I've said it often, mostly in jest, in reference to a life post-employment. I won't spit the bit about living in a world where we're tricked into defining ourselves by our career- that track is played out. Still, it's how we play. Even when, for a moment, we figure out how not to define ourselves this way (or at the very least, use language suggesting otherwise), our occupation becomes shorthand when the philosophical answer is just too lengthy or as an obligatory eke at parties ("What do I do? I hug! I dance in the mirror! Oh, professionally....I'm in advertising")

Then one day, you aren't. You aren't what you are. You're what you used to do. What you had been doing. So for awhile, I felt like a dark afterthought. Unequal proof that something brighter may once have been there- full of color and specific form. Something now much murkier, distinguishable but nebulous, decidedly irresolute.

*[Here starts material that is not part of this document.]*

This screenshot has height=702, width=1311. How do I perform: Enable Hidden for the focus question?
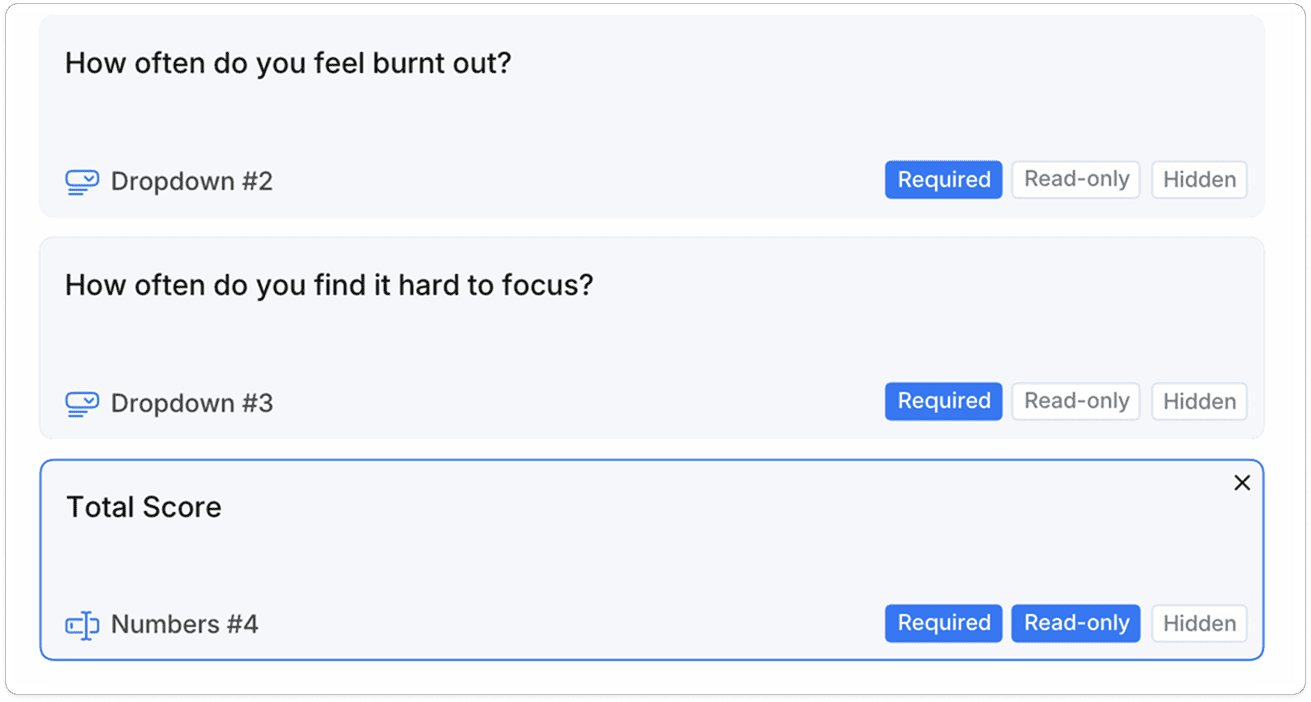tap(1198, 401)
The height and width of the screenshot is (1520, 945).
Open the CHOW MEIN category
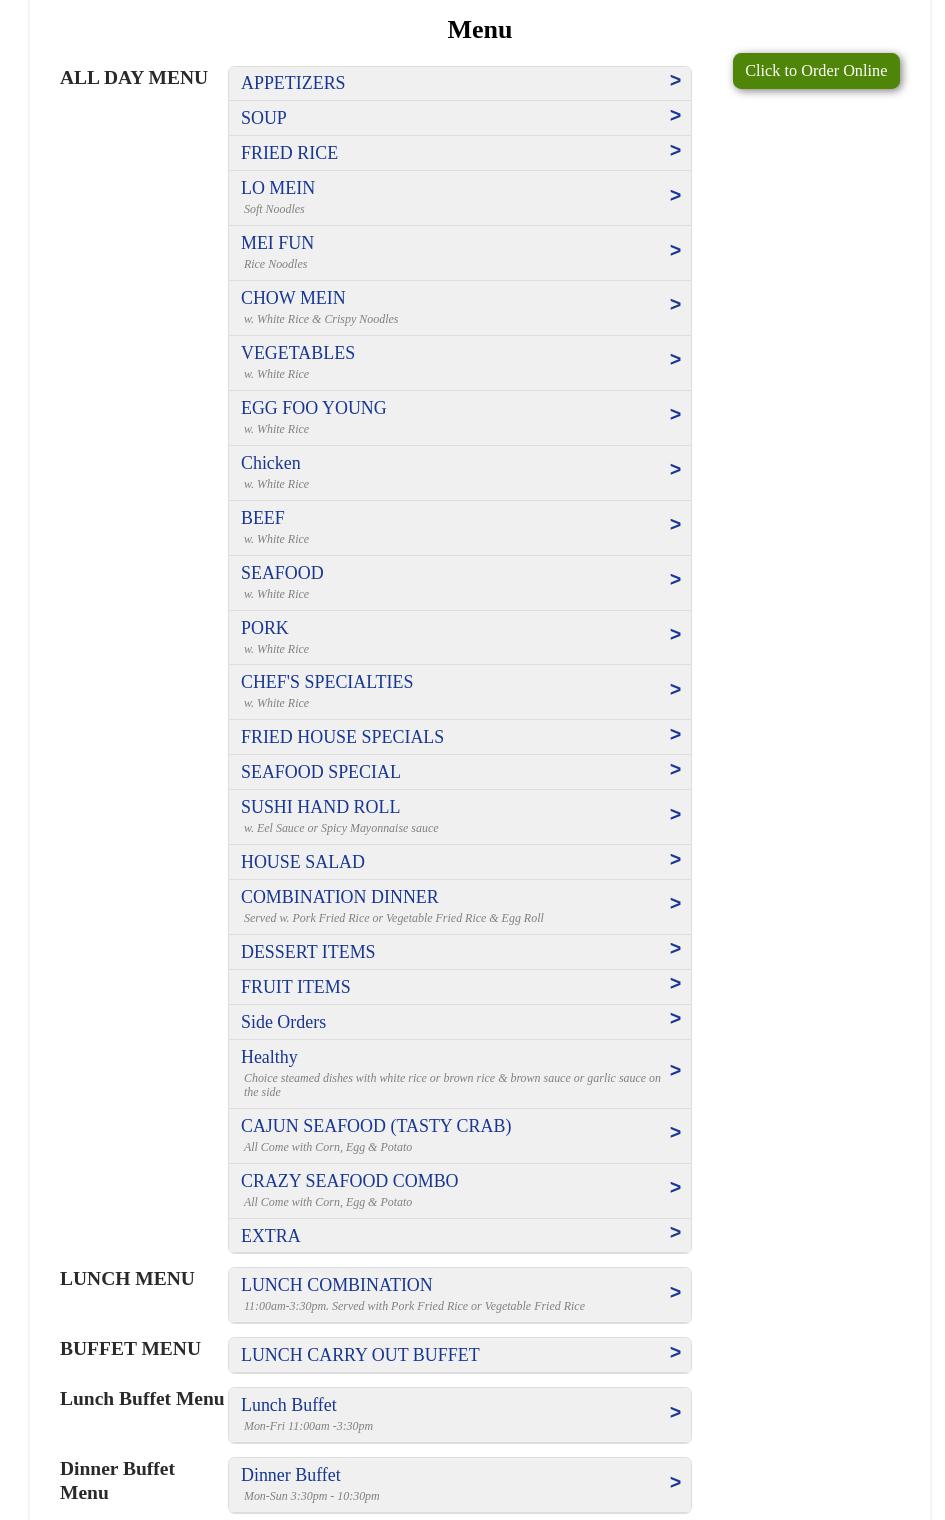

I don't feel like a shadow anymore, but lately, like a soft glow. I mean, its better but it isn't Better. Pleasant but kind of pointless, and lacking in energy. Enough to comfort, perhaps warm, but little to invigorate, and God forbid you need to photosynthesize anything. I've become increasingly domestic, which is great, except that I never imagined caring that the dishes were done would come at the the high expense of having little else to concern myself with. I cook fresh meals at home, scour the farmer's market (between shopping and food prep you can kill half a day!) and work out religiously. I cleaned the bathroom the other day and thought up no less than five witty Facebook status messages extolling my triumph.

Glowing, sure, but feeling dim. Existing in the bench-press-crockpot territory between Arnold Swarznegger and Betty Friedan.

One-man production of "The Feminine Mystique." Coming to a stage near you.